Requirement:
The reply is to be the lines from the one with "Task: Click the word" through the last line of the records below, each retyped exactly, with pictures left out.

Collected data entries:
----

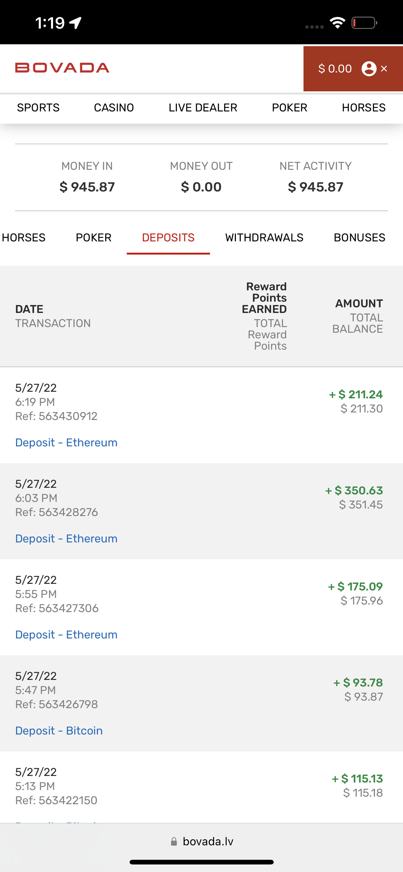Tap the Bovada logo
The image size is (403, 872).
62,68
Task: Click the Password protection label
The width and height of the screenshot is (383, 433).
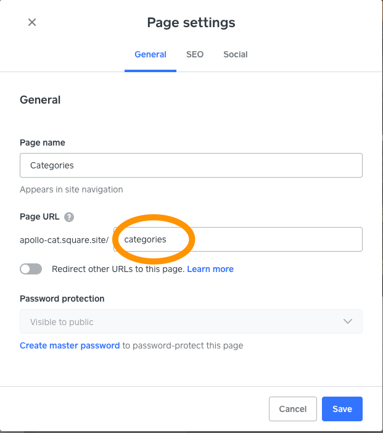Action: coord(62,299)
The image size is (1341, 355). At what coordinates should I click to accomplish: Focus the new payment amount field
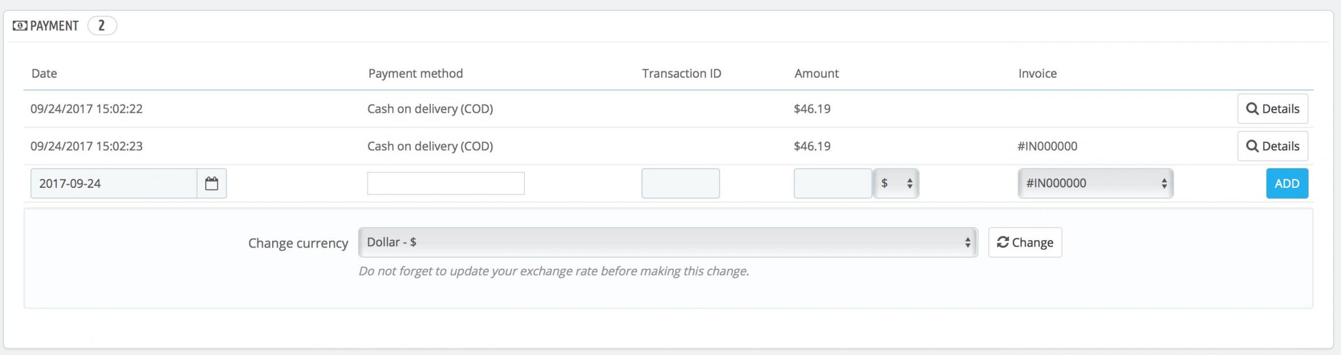[833, 183]
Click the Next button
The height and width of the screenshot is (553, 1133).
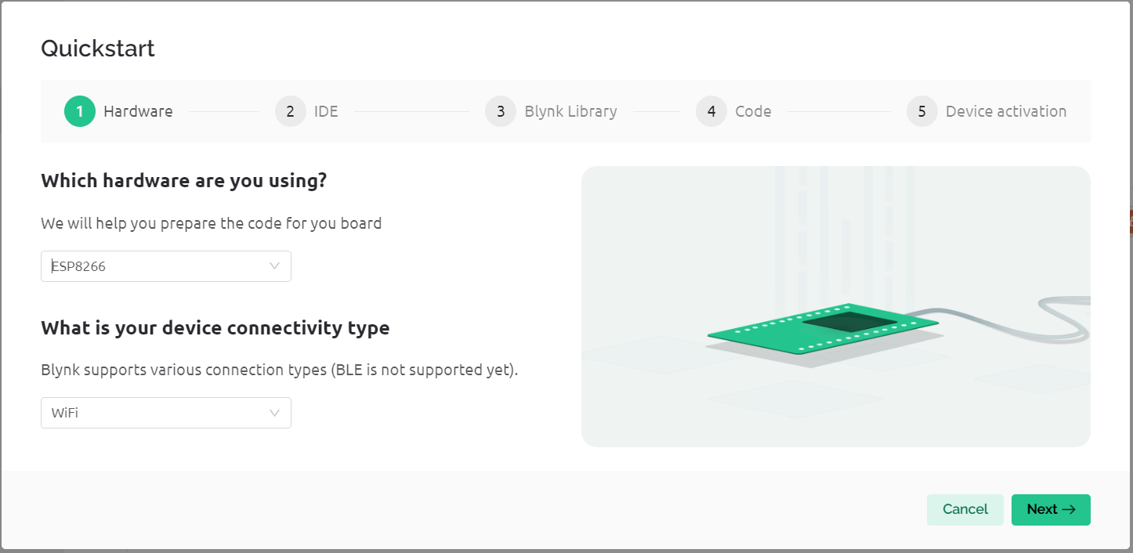coord(1051,510)
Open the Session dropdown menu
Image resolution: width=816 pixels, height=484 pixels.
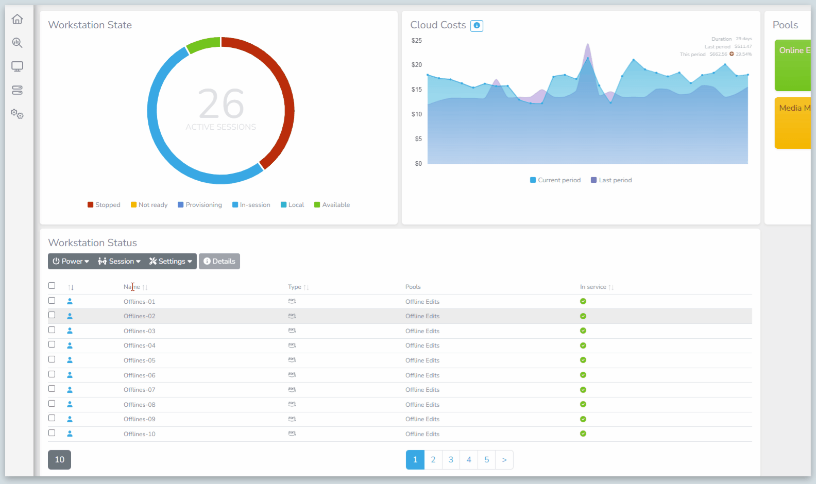click(119, 262)
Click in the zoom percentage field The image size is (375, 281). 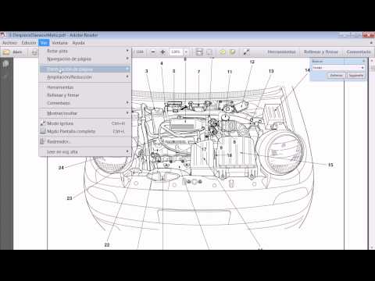pos(177,52)
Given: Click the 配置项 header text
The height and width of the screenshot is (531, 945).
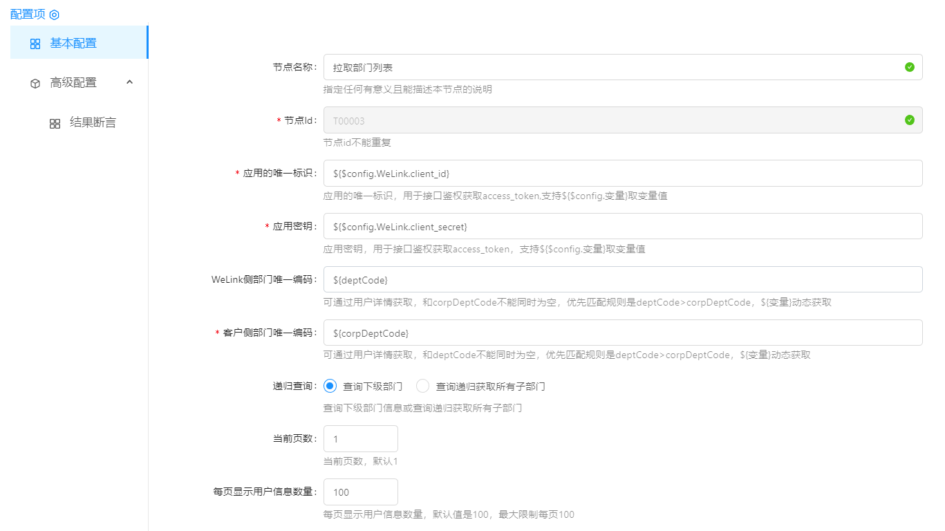Looking at the screenshot, I should (x=28, y=15).
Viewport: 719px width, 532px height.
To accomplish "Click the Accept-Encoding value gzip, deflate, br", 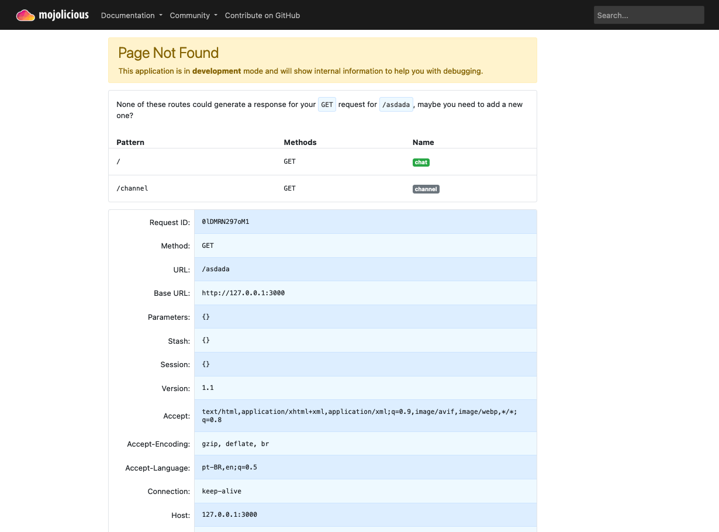I will (235, 443).
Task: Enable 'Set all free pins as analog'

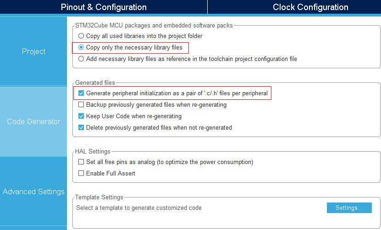Action: [x=81, y=162]
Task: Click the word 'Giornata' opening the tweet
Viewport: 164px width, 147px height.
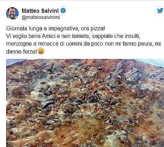Action: (x=17, y=29)
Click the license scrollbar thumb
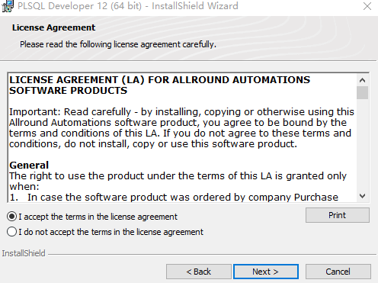The image size is (378, 283). pyautogui.click(x=362, y=92)
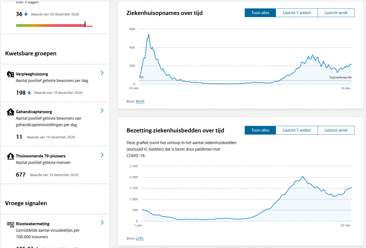Open the LCPS source link
The image size is (366, 248).
(x=139, y=238)
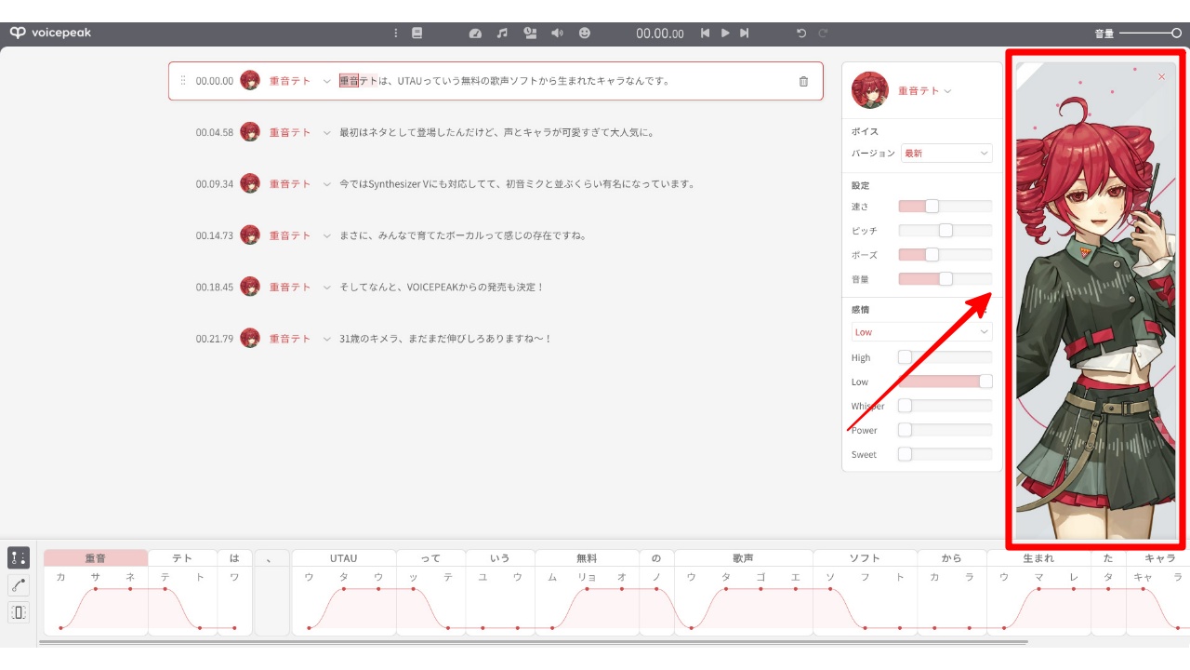Click the ソフト word segment in accent editor
The height and width of the screenshot is (670, 1190).
click(865, 558)
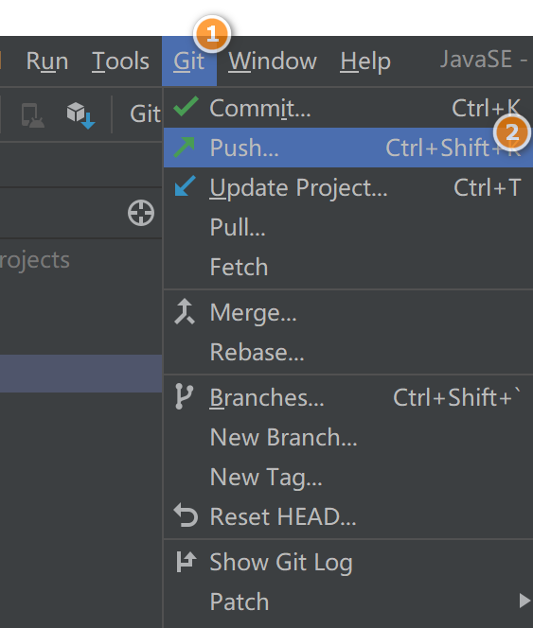
Task: Open the Help menu
Action: [365, 62]
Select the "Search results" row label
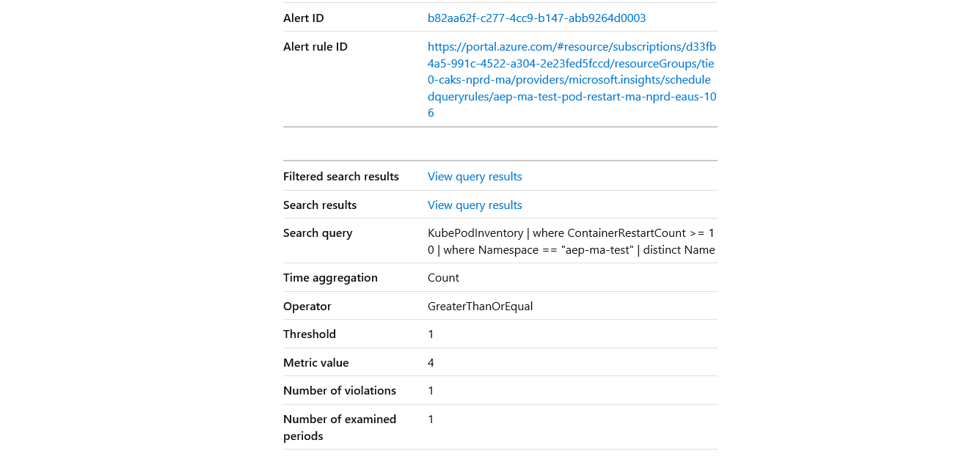 [x=320, y=205]
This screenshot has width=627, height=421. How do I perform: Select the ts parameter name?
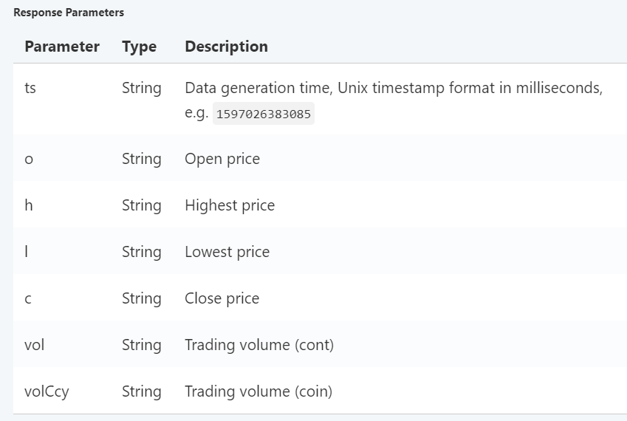pyautogui.click(x=30, y=88)
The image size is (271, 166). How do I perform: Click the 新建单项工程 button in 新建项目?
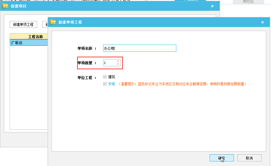(x=23, y=24)

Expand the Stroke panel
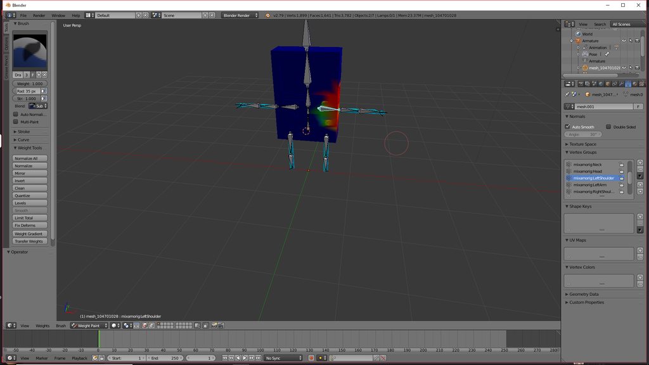[23, 132]
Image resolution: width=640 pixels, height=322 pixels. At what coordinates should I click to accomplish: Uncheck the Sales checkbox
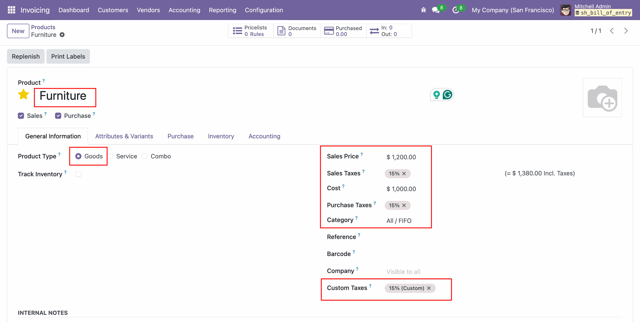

----

Response to the task:
Task: Click the word 'Giornata' opening the tweet
Viewport: 164px width, 147px height.
Action: (x=17, y=29)
Click the license scrollbar thumb
The image size is (378, 283). pyautogui.click(x=362, y=92)
Open the LCPS source link
The image size is (366, 248).
(x=139, y=238)
Click the ソフト word segment in accent editor
The height and width of the screenshot is (670, 1190).
click(865, 558)
Task: Open the Help menu
Action: [365, 62]
Select the "Search results" row label
 [x=320, y=205]
This screenshot has width=627, height=421. How do I perform: Select the ts parameter name?
pyautogui.click(x=30, y=88)
The image size is (271, 166). How do I perform: Click the 新建单项工程 button in 新建项目?
(x=23, y=24)

Expand the Stroke panel
[23, 132]
Image resolution: width=640 pixels, height=322 pixels. At what coordinates should I click to accomplish: Uncheck the Sales checkbox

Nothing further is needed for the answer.